Though this is a remote cluster of islands, it was integral to the fledgling United States. The Dry Tortugas are at the southern end of the world’s 3rd largest coral reef. The largest is the Great Barrier Reef off the coast of Queensland, Australia and the second is off the coast of Belize. The Florida Keys stretch all the way north to Biscayne Bay and to sail safely in open water to catch the Gulfstream ships had to pass by the Dry Tortugas. Controlling this point secured all shipping from the Mississippi River interior of the United States; America’s heartland; to the rest of the world. If a mighty naval power wanted to cripple the U.S. they would control this crossing point at the Dry Tortugas, disrupting commerce and using it as a staging point to attack anywhere along the gulf coast. Because at the time we didn’t have a strong navy the government commissioned a massive fort on Garden Key, which would take up 85% of the island and capable of being self-sustaining for two years. This massive masonry structure was begun in the 1840’s, worked on for 30 years, but never fully completed. It still proved to be a powerful deterrent. The fearsome display of weapons from the fort were never fired in anger, but showed America’s strength and eagerness to protect itself. Fort Jefferson was a link in a chain of coastal forts that stretched from California to Maine. 

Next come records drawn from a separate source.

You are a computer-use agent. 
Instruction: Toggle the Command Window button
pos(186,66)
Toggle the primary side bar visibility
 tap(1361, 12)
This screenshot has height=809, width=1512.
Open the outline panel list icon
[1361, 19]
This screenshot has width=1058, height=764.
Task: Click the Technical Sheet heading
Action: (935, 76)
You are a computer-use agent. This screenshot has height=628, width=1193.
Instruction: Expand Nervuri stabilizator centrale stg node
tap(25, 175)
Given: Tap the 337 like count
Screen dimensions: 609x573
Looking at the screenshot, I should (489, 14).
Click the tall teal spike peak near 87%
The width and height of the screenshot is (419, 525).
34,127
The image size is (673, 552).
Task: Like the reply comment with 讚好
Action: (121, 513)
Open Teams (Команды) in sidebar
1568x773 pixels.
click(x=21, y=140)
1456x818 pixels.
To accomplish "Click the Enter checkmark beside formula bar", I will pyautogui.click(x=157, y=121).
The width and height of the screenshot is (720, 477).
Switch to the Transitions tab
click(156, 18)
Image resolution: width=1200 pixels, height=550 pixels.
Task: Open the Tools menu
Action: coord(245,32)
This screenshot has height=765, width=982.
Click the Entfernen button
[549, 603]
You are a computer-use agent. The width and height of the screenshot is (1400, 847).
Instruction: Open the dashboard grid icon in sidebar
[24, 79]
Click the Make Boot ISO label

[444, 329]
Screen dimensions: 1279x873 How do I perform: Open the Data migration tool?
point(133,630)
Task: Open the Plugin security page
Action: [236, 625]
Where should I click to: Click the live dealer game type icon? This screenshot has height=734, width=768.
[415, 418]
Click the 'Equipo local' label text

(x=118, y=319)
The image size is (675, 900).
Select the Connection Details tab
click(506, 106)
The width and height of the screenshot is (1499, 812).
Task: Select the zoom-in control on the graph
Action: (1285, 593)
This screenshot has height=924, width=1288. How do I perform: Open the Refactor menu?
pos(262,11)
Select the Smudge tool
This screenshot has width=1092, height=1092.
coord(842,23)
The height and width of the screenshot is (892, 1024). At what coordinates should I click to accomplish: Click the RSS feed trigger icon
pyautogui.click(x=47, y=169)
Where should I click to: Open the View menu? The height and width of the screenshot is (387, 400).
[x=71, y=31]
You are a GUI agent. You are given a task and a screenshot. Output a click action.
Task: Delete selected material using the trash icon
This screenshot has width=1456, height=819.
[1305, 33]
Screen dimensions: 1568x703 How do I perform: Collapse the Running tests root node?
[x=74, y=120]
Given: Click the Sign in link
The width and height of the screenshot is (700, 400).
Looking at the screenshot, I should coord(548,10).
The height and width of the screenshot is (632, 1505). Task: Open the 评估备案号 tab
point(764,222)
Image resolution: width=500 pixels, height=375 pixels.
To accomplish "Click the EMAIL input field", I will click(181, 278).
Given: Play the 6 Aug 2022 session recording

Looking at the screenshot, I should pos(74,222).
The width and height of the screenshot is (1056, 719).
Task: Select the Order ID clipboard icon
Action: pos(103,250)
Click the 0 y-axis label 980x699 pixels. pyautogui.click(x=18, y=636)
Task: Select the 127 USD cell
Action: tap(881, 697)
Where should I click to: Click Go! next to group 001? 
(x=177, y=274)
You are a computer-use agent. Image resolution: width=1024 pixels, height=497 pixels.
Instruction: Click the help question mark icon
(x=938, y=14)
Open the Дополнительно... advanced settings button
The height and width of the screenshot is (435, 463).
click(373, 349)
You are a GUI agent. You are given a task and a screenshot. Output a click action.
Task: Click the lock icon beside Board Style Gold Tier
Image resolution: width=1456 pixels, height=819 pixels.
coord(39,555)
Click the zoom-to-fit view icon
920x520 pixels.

During the Civil War Fort Jefferson served as a prison camp, mostly for Union deserters and its most famous prisoner was Dr. Samuel Mudd, the physician who set John Wilkes Boothe’s leg after he broke it while assassinating President Abraham Lincoln.


Now part of the National Park Service, all this history of the Dry Tortugas and Fort Jefferson is a two-hour ferry ride from Key West and had been on a wish-list for me ever since I first read about it. Janet never heard of this fascinating place, but once I told her about it she was equally intrigued and so we made reservations on the Yankee Freedom III, a high-speed catamaran that makes the trip in a little more than 2 hours. Our passage included all park fees, breakfast and lunch, snorkeling gear and a tour of the fort. On the return trip, they sold inexpensive alcoholic drinks. The interior cabins of the ship were air-conditioned and the crew was professional and accommodating. Private boats are able to dock and there is a seaplane service from Key West.
LAND ACCESS TO BUSH KEY

There is primitive camping on the island, limited capacity and campers are required to bring everything with them, including water. There are no bathroom facilities on the island. When we arrived the Yankee Freedom III was the commode for everyone for our duration.  We were on the island for four hours. We left Key West at 8 am and got back around 5 pm.
After taking a short tour and walking on the top tier of the fort we walked along the moat wall of the fort and marveled at the nesting birds on Bush and Long Key. The shape of the islands is capricious with winds and storms, and Bush Key was currently accessible by land, but closed because of the nesting birds. Bird watching is an active pursuit on the Dry Tortugas and several people got off the ferry with binoculars in tow.


We started snorkeling from the south beach with the idea of making our way around the fort to the north side. We’re somewhat spoiled with our recent diving experiences, and the area around the south beach was not that interesting though we did see a Conch zipping through the grasses. The wall along the north beach sprouted a beautiful array of purple fan coral. The water is clear and so many shades of blue and turquoise that the beauty is stunning. We watched pelicans dive like darts after fish and birds digging in the sands and squawking madly.


Passage on the catamaran was not cheap, approximately $350 for the two of us and parking near the pier was $32 for the day, but the experiences of the day were unique. Janet had a $6 Pina Colada on the return. Breakfast was boiled eggs and ham, cereal yogurt and coffee and juices. We skipped lunch.